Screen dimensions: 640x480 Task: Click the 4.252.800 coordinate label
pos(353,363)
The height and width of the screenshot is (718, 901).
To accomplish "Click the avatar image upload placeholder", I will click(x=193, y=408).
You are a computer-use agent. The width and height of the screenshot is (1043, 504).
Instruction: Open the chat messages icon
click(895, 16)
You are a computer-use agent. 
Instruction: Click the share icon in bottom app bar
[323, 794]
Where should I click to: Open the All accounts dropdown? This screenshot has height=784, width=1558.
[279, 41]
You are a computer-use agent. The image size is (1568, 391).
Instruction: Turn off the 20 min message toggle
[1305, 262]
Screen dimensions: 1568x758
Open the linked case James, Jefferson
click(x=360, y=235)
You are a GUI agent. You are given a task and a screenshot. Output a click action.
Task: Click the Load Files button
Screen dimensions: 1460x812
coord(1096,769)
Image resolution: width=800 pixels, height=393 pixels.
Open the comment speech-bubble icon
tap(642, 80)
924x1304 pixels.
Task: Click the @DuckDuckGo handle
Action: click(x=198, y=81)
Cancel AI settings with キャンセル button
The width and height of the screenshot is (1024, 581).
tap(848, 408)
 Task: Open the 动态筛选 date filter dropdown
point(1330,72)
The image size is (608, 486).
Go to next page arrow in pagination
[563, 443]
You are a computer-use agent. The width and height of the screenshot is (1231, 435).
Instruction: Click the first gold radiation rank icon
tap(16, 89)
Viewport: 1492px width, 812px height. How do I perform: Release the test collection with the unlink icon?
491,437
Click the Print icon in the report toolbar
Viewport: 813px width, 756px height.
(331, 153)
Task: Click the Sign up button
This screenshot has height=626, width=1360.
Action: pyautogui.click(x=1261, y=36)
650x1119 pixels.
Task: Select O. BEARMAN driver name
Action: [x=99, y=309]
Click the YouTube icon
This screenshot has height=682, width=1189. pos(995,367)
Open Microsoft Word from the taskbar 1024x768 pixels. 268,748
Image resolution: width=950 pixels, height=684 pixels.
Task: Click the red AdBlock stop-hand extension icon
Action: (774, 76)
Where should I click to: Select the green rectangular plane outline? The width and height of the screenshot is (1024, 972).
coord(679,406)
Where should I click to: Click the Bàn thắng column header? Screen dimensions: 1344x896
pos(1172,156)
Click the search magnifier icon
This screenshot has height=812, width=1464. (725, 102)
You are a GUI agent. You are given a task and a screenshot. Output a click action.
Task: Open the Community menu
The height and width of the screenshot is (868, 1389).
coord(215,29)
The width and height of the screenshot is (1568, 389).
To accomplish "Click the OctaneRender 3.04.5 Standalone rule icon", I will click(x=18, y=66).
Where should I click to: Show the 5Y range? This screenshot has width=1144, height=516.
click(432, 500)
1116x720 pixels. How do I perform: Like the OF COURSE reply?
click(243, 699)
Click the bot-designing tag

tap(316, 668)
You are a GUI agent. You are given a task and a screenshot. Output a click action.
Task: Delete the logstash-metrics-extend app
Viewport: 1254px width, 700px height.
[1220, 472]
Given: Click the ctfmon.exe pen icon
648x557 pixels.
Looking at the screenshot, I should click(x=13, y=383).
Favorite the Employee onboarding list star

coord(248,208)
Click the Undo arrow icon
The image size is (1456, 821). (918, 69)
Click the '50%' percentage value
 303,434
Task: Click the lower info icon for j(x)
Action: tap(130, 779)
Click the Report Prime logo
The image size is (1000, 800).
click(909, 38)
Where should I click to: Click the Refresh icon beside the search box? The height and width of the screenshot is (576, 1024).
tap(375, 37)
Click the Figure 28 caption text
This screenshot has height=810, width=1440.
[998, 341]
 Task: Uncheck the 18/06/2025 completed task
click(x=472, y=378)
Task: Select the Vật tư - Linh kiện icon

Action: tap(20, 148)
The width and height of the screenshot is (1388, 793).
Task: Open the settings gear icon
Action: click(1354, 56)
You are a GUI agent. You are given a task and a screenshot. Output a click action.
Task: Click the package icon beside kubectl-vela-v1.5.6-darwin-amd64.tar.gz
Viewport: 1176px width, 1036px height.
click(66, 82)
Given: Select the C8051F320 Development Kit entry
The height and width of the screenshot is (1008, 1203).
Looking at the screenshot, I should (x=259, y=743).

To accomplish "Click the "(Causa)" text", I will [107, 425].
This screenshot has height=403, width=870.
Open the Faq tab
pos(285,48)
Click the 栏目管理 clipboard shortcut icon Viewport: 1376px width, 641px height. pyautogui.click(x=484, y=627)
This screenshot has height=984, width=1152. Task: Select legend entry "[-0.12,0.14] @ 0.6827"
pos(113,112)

■ ■ ■ ■ ■ ■ ■

## Short exercise
Rewrite all of the material above, replacing "Instruction" with "Directive" everywhere and leaving everything else unchanged.

## Solution to the problem
Screen dimensions: 640x480 Task: Click the 4.252.800 coordinate label
pos(353,363)
The height and width of the screenshot is (718, 901).
To accomplish "Click the avatar image upload placeholder", I will click(x=193, y=408).
You are a computer-use agent. The width and height of the screenshot is (1043, 504).
Directive: Open the chat messages icon
click(895, 16)
You are a computer-use agent. 
Directive: Click the share icon in bottom app bar
[323, 794]
Where should I click to: Open the All accounts dropdown? This screenshot has height=784, width=1558.
[279, 41]
You are a computer-use agent. The image size is (1568, 391).
Directive: Turn off the 20 min message toggle
[1305, 262]
Screen dimensions: 1568x758
Open the linked case James, Jefferson
click(x=360, y=235)
You are a GUI agent. You are given a task and a screenshot. Output a click action.
Task: Click the Load Files button
Screen dimensions: 1460x812
coord(1096,769)
Image resolution: width=800 pixels, height=393 pixels.
Open the comment speech-bubble icon
tap(642, 80)
924x1304 pixels.
Task: Click the @DuckDuckGo handle
Action: click(x=198, y=81)
Cancel AI settings with キャンセル button
The width and height of the screenshot is (1024, 581).
tap(848, 408)
 Task: Open the 动态筛选 date filter dropdown
point(1330,72)
The image size is (608, 486).
Go to next page arrow in pagination
[563, 443]
You are a computer-use agent. The width and height of the screenshot is (1231, 435).
Directive: Click the first gold radiation rank icon
tap(16, 89)
Viewport: 1492px width, 812px height. How do I perform: Release the test collection with the unlink icon?
491,437
Click the Print icon in the report toolbar
Viewport: 813px width, 756px height.
(331, 153)
Task: Click the Sign up button
This screenshot has height=626, width=1360.
Action: pyautogui.click(x=1261, y=36)
650x1119 pixels.
Task: Select O. BEARMAN driver name
Action: [x=99, y=309]
Click the YouTube icon
This screenshot has height=682, width=1189. pos(995,367)
Open Microsoft Word from the taskbar 1024x768 pixels. 268,748
Image resolution: width=950 pixels, height=684 pixels.
Task: Click the red AdBlock stop-hand extension icon
Action: (774, 76)
Where should I click to: Select the green rectangular plane outline? The width and height of the screenshot is (1024, 972).
coord(679,406)
Where should I click to: Click the Bàn thắng column header? Screen dimensions: 1344x896
pos(1172,156)
Click the search magnifier icon
This screenshot has height=812, width=1464. (725, 102)
You are a GUI agent. You are given a task and a screenshot. Output a click action.
Task: Open the Community menu
The height and width of the screenshot is (868, 1389).
coord(215,29)
The width and height of the screenshot is (1568, 389).
To accomplish "Click the OctaneRender 3.04.5 Standalone rule icon", I will click(x=18, y=66).
Where should I click to: Show the 5Y range? This screenshot has width=1144, height=516.
click(432, 500)
1116x720 pixels. How do I perform: Like the OF COURSE reply?
click(243, 699)
Click the bot-designing tag

tap(316, 668)
You are a GUI agent. You are given a task and a screenshot. Output a click action.
Task: Delete the logstash-metrics-extend app
Viewport: 1254px width, 700px height.
[1220, 472]
Given: Click the ctfmon.exe pen icon
648x557 pixels.
Looking at the screenshot, I should click(x=13, y=383).
Favorite the Employee onboarding list star

coord(248,208)
Click the Undo arrow icon
The image size is (1456, 821). (918, 69)
Click the '50%' percentage value
 303,434
Task: Click the lower info icon for j(x)
Action: tap(130, 779)
Click the Report Prime logo
The image size is (1000, 800).
click(909, 38)
Where should I click to: Click the Refresh icon beside the search box? The height and width of the screenshot is (576, 1024).
tap(375, 37)
Click the Figure 28 caption text
This screenshot has height=810, width=1440.
[998, 341]
 Task: Uncheck the 18/06/2025 completed task
click(x=472, y=378)
Task: Select the Vật tư - Linh kiện icon

Action: tap(20, 148)
The width and height of the screenshot is (1388, 793).
Task: Open the settings gear icon
Action: click(1354, 56)
You are a GUI agent. You are given a task and a screenshot. Output a click action.
Task: Click the package icon beside kubectl-vela-v1.5.6-darwin-amd64.tar.gz
Viewport: 1176px width, 1036px height.
click(66, 82)
Given: Select the C8051F320 Development Kit entry
The height and width of the screenshot is (1008, 1203).
Looking at the screenshot, I should (x=259, y=743).

To accomplish "Click the "(Causa)" text", I will [107, 425].
This screenshot has height=403, width=870.
Open the Faq tab
pos(285,48)
Click the 栏目管理 clipboard shortcut icon Viewport: 1376px width, 641px height. pyautogui.click(x=484, y=627)
This screenshot has height=984, width=1152. Task: Select legend entry "[-0.12,0.14] @ 0.6827"
pos(113,112)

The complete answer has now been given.